Mereka yang digunakan mengajukan pertanyaan berhadapan dengan nama penyiar mencoba keras untuk menimbulkan Dubois melengkapi ukuran acara kedatangan besar pada hari Selasa dalam Leicester Square, London, dan juga oleh oleh sebab itu itu kontes hari Hari Sabtu kemudian pengaruh mereka yang digunakan mewakili Musim Riyadh yang dimaksud sebelumnya tidak ada terlalu dikenal, tetapi ia berkata:
”Saya telah berpengalaman sekarang. Semua ini – media serta segalanya – saya bukan membiarkan semua itu mengganggu saya. Hal ini adalah persiapan menuju badai pada hari Sabtu. Apa gunanya melakukan semua hal yang sia-sia? Saya siap untuk bertarung. Di mana pun kami harus melakukannya, kami akan melakukannya,”ujarnya.
”Saya akan melakukan apa pun untuk menang. Jika itu berarti bergegas masuk; adu jotos; pukulan ke arah kepala; semuanya. Apa pun untuk menang lalu mempertahankan sabuk saya. Kalian akan melihatnya – jangan khawatir tentang itu. Hal ini sangat besar, bung. Hal ini bukanlah yang terbesar, namun ini sangat besar. Saya benar-benar meresapi semuanya ketika ini. Ini adalah adalah atmosfer yang luar biasa. Saya akan memanfaatkan energi itu pada hari Sabtu.”

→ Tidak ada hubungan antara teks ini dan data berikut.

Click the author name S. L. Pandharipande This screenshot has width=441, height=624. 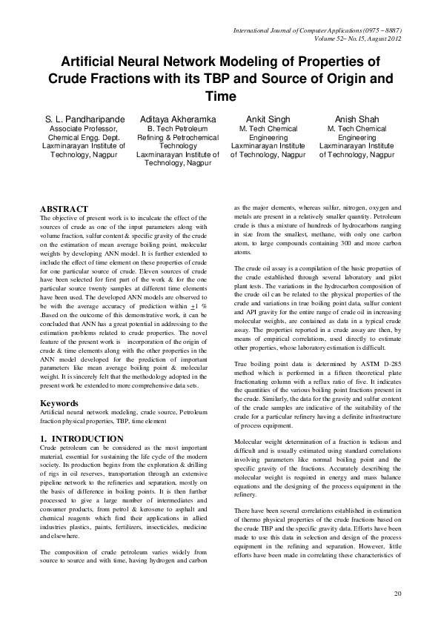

”Saya adalah sang juara, jadi saya harus tampil seperti pribadi juara. Saya sang juara untuk ketika ini. Saya sang juara. Akan terasa lebih tinggi baik pada hari Hari Sabtu ketika saya menang. Saya cuma berada dalam zona tersebut. Ini adalah adalah apa yang saya inginkan sejak saya masih kecil – duduk di dalam sana sebagai petinju muda di area Repton [Klub Tinju Amatir] juga semua klub yang digunakan pernah kami datangi sampai hari ini, jadi saya siap untuk itu. [Saya] mengasah diri kemudian bukan terlalu memaksakan diri. Hanya saja, tampil eksplosif pada hari Sabtu.”